26 April 2008

Somebody Save Me

Why is it that the activities that are so fun when I am procrastinating are so boring when I have nothing to do? I know I've discussed this problem before, but I just don't know what to do with myself when I'm done with school. It's like school took over every aspect of my life, and now that it's done I feel so empty. It's sort of a like a break up. A painless, joyful breakup, but a breakup nonetheless. I feel like I have to start from scratch and rebuild my life. I need to find hobbies again and remember how to enjoy life the way I did before school and I became involved. Ugh. Somebody give me something to do!

22 April 2008

Things That Bug Me

Maybe it's because I'm really grumpy today but I am highly annoyed by the lack of library etiquette on college campuses today. I first noticed this problem while I was getting my undergraduate degree in Washington. I would go to the library to do some intense reading, since I was too easily distracted by the people and technology around me at home, and I frequently found my studies disturbed by people answering their cell phones and having conversations...IN THE LIBRARY! The same thing happened today while I was in the computer lab in the library attempting to work on my e-portfolio. I was highly aggravated anyway because it took about 20 minutes for the computer to let me onto the program I needed. But in the midst of my frustration, a young man decided to answer his phone and have an 8 minute talk with whoever. Like, did he not notice the people working around him? Was he oblivious to the signs that say: If your phone goes off in the computer lab you'll be asked to leave? Clearly it didn't matter anyway because nobody in the lab did anything. I wanted to give him a dirty look but was afraid that would reinforce this behavior. I don't go to the library to socialize. I go to focus and do work. I wish other people felt the same way.

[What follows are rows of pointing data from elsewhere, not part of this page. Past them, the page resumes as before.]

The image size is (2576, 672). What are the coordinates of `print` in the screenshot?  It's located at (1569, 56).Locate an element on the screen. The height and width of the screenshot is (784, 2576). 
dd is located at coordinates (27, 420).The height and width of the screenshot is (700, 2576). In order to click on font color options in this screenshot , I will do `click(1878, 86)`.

The other thing I'm annoyed about also concerns cell phones. I am sick of text messaging. I mean, yeah, there are certain situations where texting probably makes more sense than calling someone. But when people try to have entire conversations with me through text messages, it bugs me. Oftentimes, there is no immediate feedback and I'm left to wonder if the person received my message or if I unintentionally said something offensive or if they're showing my messages to friends. If someone has more than two things to say to me, I would really just prefer or a phone call or a visit.

01 April 2008

Dusting Off the Ol' Runners

Today I experienced a sort of "running break through." In an effort to get into shape for a couple of 5K's in May, I have re-taken up running, which has been much harder to do than I expected. About a year ago I got really into running as part of a self-therapy strategy to deal with life's woes. I ran most days of the week, built up my endurance, and finished a 5K. This all made me feel pretty awesome about myself. For the first time in my life, I wanted to exercise...I HAD to exercise. It gave me something to look forward to everyday.

Then, I went back to school.

Fitness enthusiasts would shudder at my excuse of being too busy to run. But I really was. In addition to being a full time student, I was working 7 hours a day. That comes out to about 13 hours of work and school time a day. Add homework and sleep on top of that and...well, you do the math. Little time is left over for anything. Of course, by the time I switched to a part time work schedule, I had lost all motivation to move in any way. School became both my source of therapy and stress. Sounds weird. But as crazy as I felt during my hectic 19 credit hour schedule in the fall, it felt good to be in school and working toward a goal.

Now that I'm mostly done with school, I have no more excuses to not try to get into shape. Signing up for my races has given me more motivation. However, until today, I have to admit I was feeling very discouraged with the process of getting ready. Although I had only been running for a few days, I was shocked at how much endurance I had lost in a year. And my progress had been very slow.

The key, I realized today, is pacing. I felt like a caterpillar as I slowly made my way around the track, but I ran much much much further than I had been able to run even 3 days ago. Remembering what it feels like to run at a reasonable pace I hope will help build up my momentum and keep me going with the whole running thing. As awkward as it feels to run in slo-mo, the tortoise in that one fable was really on to something. "Slow and steady wins the race." Or at least finishes it without going into cardiac arrest.